Anna embodies the ideal of a pious and holy woman. In fact, Luke draws on the language used to describe Judith. If Anna had been married seven years and then widowed for 84—which probably represents a better reading of the Greek text—and had been married at the usual age of 14, she would be 105 years old—the age at which Judith was said to have died (Judith 16:23). To remain a widow for so many years, never remarrying, echoed Judith too and was held up as a pious ideal. And like the great hero, Judith, Anna is devoted to the temple and to fasting and prayer. And yet fasting in that day was a sign of mourning. For someone to fast meant that something was wrong. And so Anna’s abstinence—both her remaining a widow and her fasting—express her hope.
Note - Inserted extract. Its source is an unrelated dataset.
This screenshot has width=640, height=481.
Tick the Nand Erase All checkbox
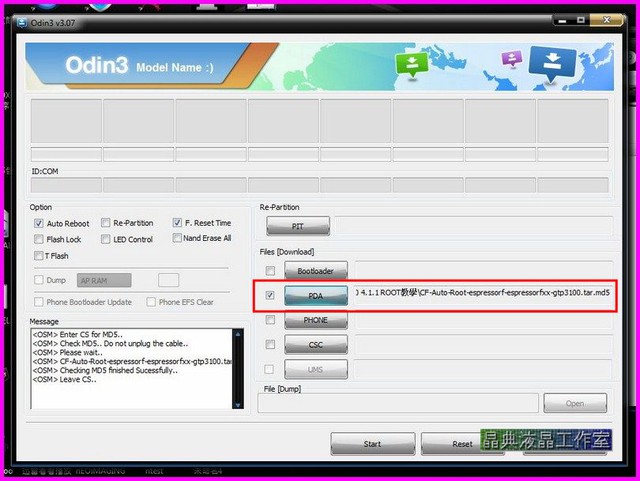click(177, 239)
Like Simeon, she was living in hope and expectation of the coming of Israel’s consolation—or as she puts it, “the redemption of Jerusalem”—and she spent her time fasting and praying, asking God to send his deliverer and to set right all the things that were wrong. And yet here, as the Spirit brings her to meet Jesus, like Simeon, she bursts forth into praise as well. Luke doesn’t tell us what she says, but it doesn’t matter; the point is that she recognised Jesus as the promised Messiah. Her praise certified his identity just as Simeon’s did. Candlemas is the end of the Christmas and Epiphany season and with Simeon and Anna in mind, we could sing “Joy to the word, the Lord is come!” today just as easily as on Christmas Day.
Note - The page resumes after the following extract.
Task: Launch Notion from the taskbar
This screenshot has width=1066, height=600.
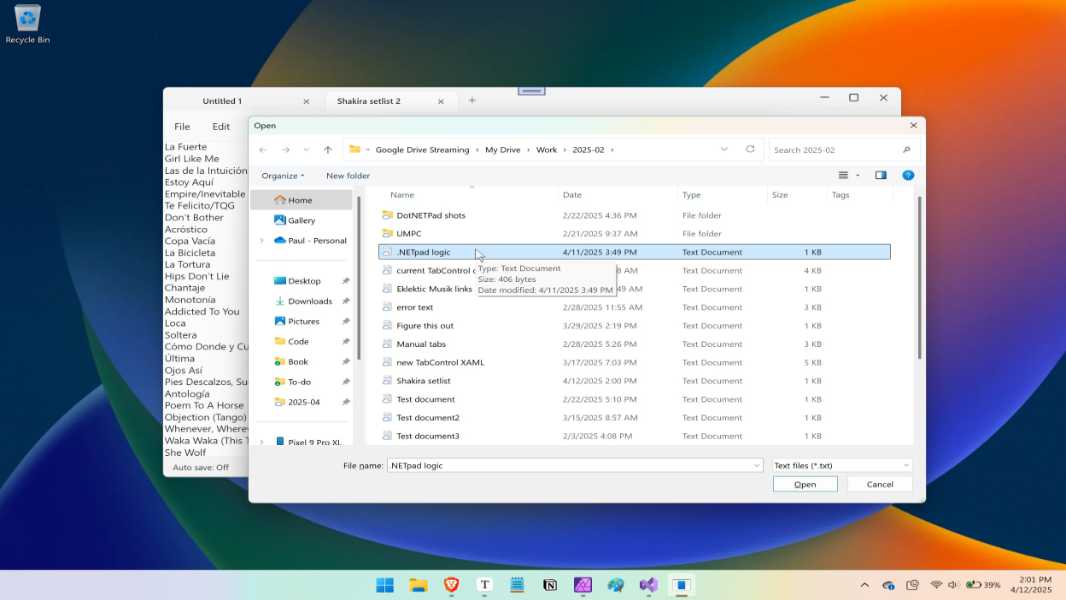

Brothers and Sisters, Joseph and Mary and Simeon and Anna serve as reminders to us that as God’s plans unfold, our response should be one of joy—a joy that leads to faith and a faith that leads to submission and obedience. God’s purposes will be accomplished no matter how we respond. And that’s where the danger lies. This is why Simeon foresaw conflict and crisis in Jesus’ ministry. What the Jews wanted and expected wasn’t the same as what God wanted or expected of them. This had been the problem since the beginning. God promises us his perfect goodness, but we don’t trust him and we instead go off seeking what we think is good and we fall into sin. God had wanted for the Jews to manifest his glory to the world, but for much of their history, his glory was manifested not in his blessing them, but in his disciplining them for their refusal to follow him in faith. Jesus brought this conflict to its height as he called men and women away from their misplaced sources of hope; he called them away from power and authority, from pride and from money, and called them into a kingdom not of this earth and promised to create a temple not made with hands. And for disrupting the power-base of those who insisted on their own wants and expectations, Jesus was crucified. And yet even the cross was part of God’s sovereign plan. Today it stands as a foundation stone of redemption for many and a stumbling block of condemnation for many more. It points us back to Joseph and Mary, to Zechariah and Elizabeth, and to Simeon and Anna and their faithful response of joyful obedience and submission. Do we insist on our own plans and priorities and even our own ideas of who God is and what he’s supposed to do for us? Or do we submit ourselves in faith to the God who reveals his faithfulness in his Son, who calls us into his kingdom through the “foolishness” of the cross, and who empowers us to live a new kind of life through his indwelling Spirit?
Let’s pray: Almighty and everliving God, we humbly pray that as your only-begotten Son was presented in the temple in our human flesh, may we be presented to you with pure and clean hearts by the same, your Son Jesus Christ our Lord; who lives and reigns with you and the Holy Spirit, one God, now and for ever. Amen.
 Joel B. Green, Luke (Grand Rapids: Eerdmans, 1997), p. 151.